**Directions for this task**: Arrange every line of the records below as a Markdown table with the columns "Row" and "Line", numbering the rows in order and skipping blank lines. Omit the pictures from the table.

**Supplied records**:
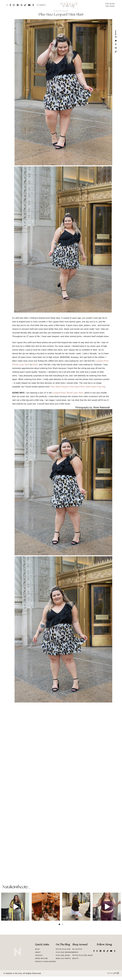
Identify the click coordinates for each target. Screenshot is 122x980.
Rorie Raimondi (101, 407)
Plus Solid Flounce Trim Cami (65, 387)
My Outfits (77, 949)
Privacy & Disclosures (45, 961)
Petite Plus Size (63, 949)
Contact (39, 955)
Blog (37, 949)
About (38, 952)
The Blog (110, 3)
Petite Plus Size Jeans (82, 955)
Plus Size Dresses (64, 952)
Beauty (75, 958)
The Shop (110, 6)
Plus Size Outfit (61, 11)
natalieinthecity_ (16, 887)
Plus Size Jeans (63, 955)
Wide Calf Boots (63, 958)
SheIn (35, 364)
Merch (75, 952)
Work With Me (41, 958)
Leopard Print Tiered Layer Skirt (68, 393)
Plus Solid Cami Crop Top (93, 387)
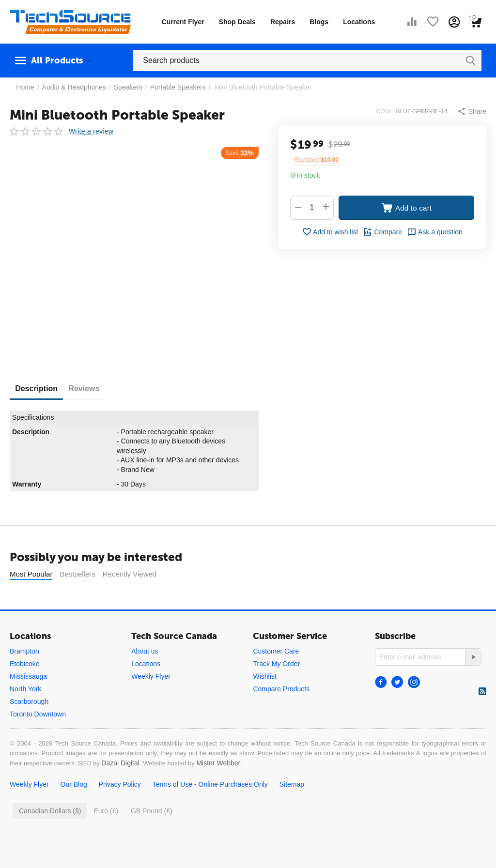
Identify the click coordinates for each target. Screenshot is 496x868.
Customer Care (276, 651)
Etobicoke (24, 664)
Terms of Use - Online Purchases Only (210, 784)
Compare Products (281, 689)
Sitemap (292, 784)
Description (41, 388)
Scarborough (29, 701)
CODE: (386, 111)
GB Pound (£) (152, 811)
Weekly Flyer (151, 676)
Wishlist (264, 676)
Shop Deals (237, 22)
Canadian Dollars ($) (50, 811)
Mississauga (28, 676)
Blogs (319, 22)
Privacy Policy (120, 784)
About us (144, 651)
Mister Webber (218, 763)
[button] (472, 111)
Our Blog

**Answer below**:
| Row | Line |
|---|---|
| 1 | Identify the click coordinates for each target. Screenshot is 122x980. |
| 2 | Rorie Raimondi (101, 407) |
| 3 | Plus Solid Flounce Trim Cami (65, 387) |
| 4 | My Outfits (77, 949) |
| 5 | Privacy & Disclosures (45, 961) |
| 6 | Petite Plus Size (63, 949) |
| 7 | Contact (39, 955) |
| 8 | Blog (37, 949) |
| 9 | About (38, 952) |
| 10 | The Blog (110, 3) |
| 11 | Petite Plus Size Jeans (82, 955) |
| 12 | Plus Size Dresses (64, 952) |
| 13 | Beauty (75, 958) |
| 14 | The Shop (110, 6) |
| 15 | Plus Size Outfit (61, 11) |
| 16 | natalieinthecity_ (16, 887) |
| 17 | Plus Size Jeans (63, 955) |
| 18 | Wide Calf Boots (63, 958) |
| 19 | SheIn (35, 364) |
| 20 | Merch (75, 952) |
| 21 | Work With Me (41, 958) |
| 22 | Leopard Print Tiered Layer Skirt (68, 393) |
| 23 | Plus Solid Cami Crop Top (93, 387) |
| 24 | Identify the click coordinates for each target. Screenshot is 496x868. |
| 25 | Customer Care (276, 651) |
| 26 | Etobicoke (24, 664) |
| 27 | Terms of Use - Online Purchases Only (210, 784) |
| 28 | Compare Products (281, 689) |
| 29 | Sitemap (292, 784) |
| 30 | Description (41, 388) |
| 31 | Scarborough (29, 701) |
| 32 | CODE: (386, 111) |
| 33 | GB Pound (£) (152, 811) |
| 34 | Weekly Flyer (151, 676) |
| 35 | Wishlist (264, 676) |
| 36 | Shop Deals (237, 22) |
| 37 | Canadian Dollars ($) (50, 811) |
| 38 | Mississauga (28, 676) |
| 39 | Blogs (319, 22) |
| 40 | Privacy Policy (120, 784) |
| 41 | About us (144, 651) |
| 42 | Mister Webber (218, 763) |
| 43 | [button] (472, 111) |
| 44 | Our Blog |